(Stored items)
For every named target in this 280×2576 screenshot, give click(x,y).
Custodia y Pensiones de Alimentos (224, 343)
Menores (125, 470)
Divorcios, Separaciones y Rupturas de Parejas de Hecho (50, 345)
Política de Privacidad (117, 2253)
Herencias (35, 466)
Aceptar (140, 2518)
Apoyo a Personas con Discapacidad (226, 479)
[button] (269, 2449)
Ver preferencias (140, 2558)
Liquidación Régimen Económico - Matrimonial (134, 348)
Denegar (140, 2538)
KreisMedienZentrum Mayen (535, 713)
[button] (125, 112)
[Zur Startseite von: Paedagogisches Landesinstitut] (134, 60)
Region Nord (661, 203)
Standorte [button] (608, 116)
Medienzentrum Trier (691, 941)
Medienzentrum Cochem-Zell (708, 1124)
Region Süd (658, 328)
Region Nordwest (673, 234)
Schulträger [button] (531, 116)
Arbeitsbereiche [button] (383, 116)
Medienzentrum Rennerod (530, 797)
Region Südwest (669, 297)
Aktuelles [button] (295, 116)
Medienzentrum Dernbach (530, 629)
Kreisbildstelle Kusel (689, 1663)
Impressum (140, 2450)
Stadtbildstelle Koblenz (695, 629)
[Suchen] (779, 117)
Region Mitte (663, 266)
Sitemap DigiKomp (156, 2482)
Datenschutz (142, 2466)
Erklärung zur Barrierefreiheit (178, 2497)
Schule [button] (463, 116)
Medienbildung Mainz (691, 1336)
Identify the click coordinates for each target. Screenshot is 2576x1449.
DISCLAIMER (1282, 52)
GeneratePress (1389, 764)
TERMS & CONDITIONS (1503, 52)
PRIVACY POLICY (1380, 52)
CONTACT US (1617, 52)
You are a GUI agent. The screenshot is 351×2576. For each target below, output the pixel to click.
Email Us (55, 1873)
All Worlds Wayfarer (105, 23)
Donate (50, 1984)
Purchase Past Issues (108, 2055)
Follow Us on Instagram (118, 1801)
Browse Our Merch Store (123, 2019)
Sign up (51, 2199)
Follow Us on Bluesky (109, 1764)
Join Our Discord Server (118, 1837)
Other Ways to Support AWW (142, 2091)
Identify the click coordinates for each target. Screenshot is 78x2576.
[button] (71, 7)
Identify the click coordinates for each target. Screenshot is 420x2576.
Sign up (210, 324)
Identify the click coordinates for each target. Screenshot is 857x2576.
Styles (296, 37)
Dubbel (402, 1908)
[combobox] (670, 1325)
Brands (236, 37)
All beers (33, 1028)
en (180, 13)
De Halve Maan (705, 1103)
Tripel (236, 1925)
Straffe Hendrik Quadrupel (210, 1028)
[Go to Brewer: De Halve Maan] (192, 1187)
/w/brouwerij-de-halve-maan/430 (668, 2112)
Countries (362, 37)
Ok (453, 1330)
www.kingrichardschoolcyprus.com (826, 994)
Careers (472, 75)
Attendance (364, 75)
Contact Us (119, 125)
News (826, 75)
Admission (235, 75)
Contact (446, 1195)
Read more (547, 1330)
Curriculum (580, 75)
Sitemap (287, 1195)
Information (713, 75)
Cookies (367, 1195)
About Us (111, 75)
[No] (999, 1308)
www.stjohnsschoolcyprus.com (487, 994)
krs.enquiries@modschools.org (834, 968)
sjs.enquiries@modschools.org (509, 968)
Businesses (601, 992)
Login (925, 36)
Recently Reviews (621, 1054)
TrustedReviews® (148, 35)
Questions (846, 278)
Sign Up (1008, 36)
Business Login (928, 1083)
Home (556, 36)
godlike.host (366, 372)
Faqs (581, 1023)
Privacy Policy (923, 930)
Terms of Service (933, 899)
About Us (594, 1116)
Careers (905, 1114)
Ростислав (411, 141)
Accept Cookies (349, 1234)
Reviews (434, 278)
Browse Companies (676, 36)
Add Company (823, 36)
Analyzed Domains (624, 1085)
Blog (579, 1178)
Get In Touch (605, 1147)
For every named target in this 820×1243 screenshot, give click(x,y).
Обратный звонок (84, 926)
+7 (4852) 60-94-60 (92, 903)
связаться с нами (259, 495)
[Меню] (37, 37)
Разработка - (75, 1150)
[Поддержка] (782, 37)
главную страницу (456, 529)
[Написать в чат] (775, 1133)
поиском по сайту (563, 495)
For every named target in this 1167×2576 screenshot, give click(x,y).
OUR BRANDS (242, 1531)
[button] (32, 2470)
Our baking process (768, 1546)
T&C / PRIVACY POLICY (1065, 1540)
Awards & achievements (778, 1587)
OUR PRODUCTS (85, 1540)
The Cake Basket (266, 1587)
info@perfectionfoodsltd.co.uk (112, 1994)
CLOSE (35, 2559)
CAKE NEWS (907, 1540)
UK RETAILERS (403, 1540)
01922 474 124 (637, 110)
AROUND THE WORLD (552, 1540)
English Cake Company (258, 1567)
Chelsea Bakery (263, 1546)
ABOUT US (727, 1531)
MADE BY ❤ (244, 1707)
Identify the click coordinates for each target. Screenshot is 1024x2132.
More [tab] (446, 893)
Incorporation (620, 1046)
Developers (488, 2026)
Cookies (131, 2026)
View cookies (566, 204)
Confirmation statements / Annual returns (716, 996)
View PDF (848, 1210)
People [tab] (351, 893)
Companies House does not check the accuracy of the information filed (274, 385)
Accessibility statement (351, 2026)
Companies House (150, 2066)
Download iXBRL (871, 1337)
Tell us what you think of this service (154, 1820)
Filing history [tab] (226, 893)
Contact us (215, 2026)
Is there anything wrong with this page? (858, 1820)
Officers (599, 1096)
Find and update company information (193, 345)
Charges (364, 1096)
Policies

| Work required |
Go through the data above and return every line exactly.

| Output of the task |
For every named target in this 280×2576 screenshot, give click(x,y).
Custodia y Pensiones de Alimentos (224, 343)
Menores (125, 470)
Divorcios, Separaciones y Rupturas de Parejas de Hecho (50, 345)
Política de Privacidad (117, 2253)
Herencias (35, 466)
Aceptar (140, 2518)
Apoyo a Personas con Discapacidad (226, 479)
[button] (269, 2449)
Ver preferencias (140, 2558)
Liquidación Régimen Económico - Matrimonial (134, 348)
Denegar (140, 2538)
KreisMedienZentrum Mayen (535, 713)
[button] (125, 112)
[Zur Startseite von: Paedagogisches Landesinstitut] (134, 60)
Region Nord (661, 203)
Standorte [button] (608, 116)
Medienzentrum Trier (691, 941)
Medienzentrum Cochem-Zell (708, 1124)
Region Süd (658, 328)
Region Nordwest (673, 234)
Schulträger [button] (531, 116)
Arbeitsbereiche [button] (383, 116)
Medienzentrum Rennerod (530, 797)
Region Südwest (669, 297)
Aktuelles [button] (295, 116)
Medienzentrum Dernbach (530, 629)
Kreisbildstelle Kusel (689, 1663)
Impressum (140, 2450)
Stadtbildstelle Koblenz (695, 629)
[Suchen] (779, 117)
Region Mitte (663, 266)
Sitemap DigiKomp (156, 2482)
Datenschutz (142, 2466)
Erklärung zur Barrierefreiheit (178, 2497)
Schule [button] (463, 116)
Medienbildung Mainz (691, 1336)
Identify the click coordinates for each target. Screenshot is 2576x1449.
DISCLAIMER (1282, 52)
GeneratePress (1389, 764)
TERMS & CONDITIONS (1503, 52)
PRIVACY POLICY (1380, 52)
CONTACT US (1617, 52)
You are a GUI agent. The screenshot is 351×2576. For each target below, output the pixel to click.
Email Us (55, 1873)
All Worlds Wayfarer (105, 23)
Donate (50, 1984)
Purchase Past Issues (108, 2055)
Follow Us on Instagram (118, 1801)
Browse Our Merch Store (123, 2019)
Sign up (51, 2199)
Follow Us on Bluesky (109, 1764)
Join Our Discord Server (118, 1837)
Other Ways to Support AWW (142, 2091)
Identify the click coordinates for each target. Screenshot is 78x2576.
[button] (71, 7)
Identify the click coordinates for each target. Screenshot is 420x2576.
Sign up (210, 324)
Identify the click coordinates for each target. Screenshot is 857x2576.
Styles (296, 37)
Dubbel (402, 1908)
[combobox] (670, 1325)
Brands (236, 37)
All beers (33, 1028)
en (180, 13)
De Halve Maan (705, 1103)
Tripel (236, 1925)
Straffe Hendrik Quadrupel (210, 1028)
[Go to Brewer: De Halve Maan] (192, 1187)
/w/brouwerij-de-halve-maan/430 (668, 2112)
Countries (362, 37)
Ok (453, 1330)
www.kingrichardschoolcyprus.com (826, 994)
Careers (472, 75)
Attendance (364, 75)
Contact Us (119, 125)
News (826, 75)
Admission (235, 75)
Contact (446, 1195)
Read more (547, 1330)
Curriculum (580, 75)
Sitemap (287, 1195)
Information (713, 75)
Cookies (367, 1195)
About Us (111, 75)
[No] (999, 1308)
www.stjohnsschoolcyprus.com (487, 994)
krs.enquiries@modschools.org (834, 968)
sjs.enquiries@modschools.org (509, 968)
Businesses (601, 992)
Login (925, 36)
Recently Reviews (621, 1054)
TrustedReviews® (148, 35)
Questions (846, 278)
Sign Up (1008, 36)
Business Login (928, 1083)
Home (556, 36)
godlike.host (366, 372)
Faqs (581, 1023)
Privacy Policy (923, 930)
Terms of Service (933, 899)
About Us (594, 1116)
Careers (905, 1114)
Ростислав (411, 141)
Accept Cookies (349, 1234)
Reviews (434, 278)
Browse Companies (676, 36)
Add Company (823, 36)
Analyzed Domains (624, 1085)
Blog (579, 1178)
Get In Touch (605, 1147)
For every named target in this 820×1243 screenshot, give click(x,y).
Обратный звонок (84, 926)
+7 (4852) 60-94-60 (92, 903)
связаться с нами (259, 495)
[Меню] (37, 37)
Разработка - (75, 1150)
[Поддержка] (782, 37)
главную страницу (456, 529)
[Написать в чат] (775, 1133)
поиском по сайту (563, 495)
For every named target in this 1167×2576 screenshot, give click(x,y).
OUR BRANDS (242, 1531)
[button] (32, 2470)
Our baking process (768, 1546)
T&C / PRIVACY POLICY (1065, 1540)
Awards & achievements (778, 1587)
OUR PRODUCTS (85, 1540)
The Cake Basket (266, 1587)
info@perfectionfoodsltd.co.uk (112, 1994)
CLOSE (35, 2559)
CAKE NEWS (907, 1540)
UK RETAILERS (403, 1540)
01922 474 124 (637, 110)
AROUND THE WORLD (552, 1540)
English Cake Company (258, 1567)
Chelsea Bakery (263, 1546)
ABOUT US (727, 1531)
MADE BY ❤ (244, 1707)
Identify the click coordinates for each target. Screenshot is 1024x2132.
More [tab] (446, 893)
Incorporation (620, 1046)
Developers (488, 2026)
Cookies (131, 2026)
View cookies (566, 204)
Confirmation statements / Annual returns (716, 996)
View PDF (848, 1210)
People [tab] (351, 893)
Companies House does not check the accuracy of the information filed (274, 385)
Accessibility statement (351, 2026)
Companies House (150, 2066)
Download iXBRL (871, 1337)
Tell us what you think of this service (154, 1820)
Filing history [tab] (226, 893)
Contact us (215, 2026)
Is there anything wrong with this page? (858, 1820)
Officers (599, 1096)
Find and update company information (193, 345)
Charges (364, 1096)
Policies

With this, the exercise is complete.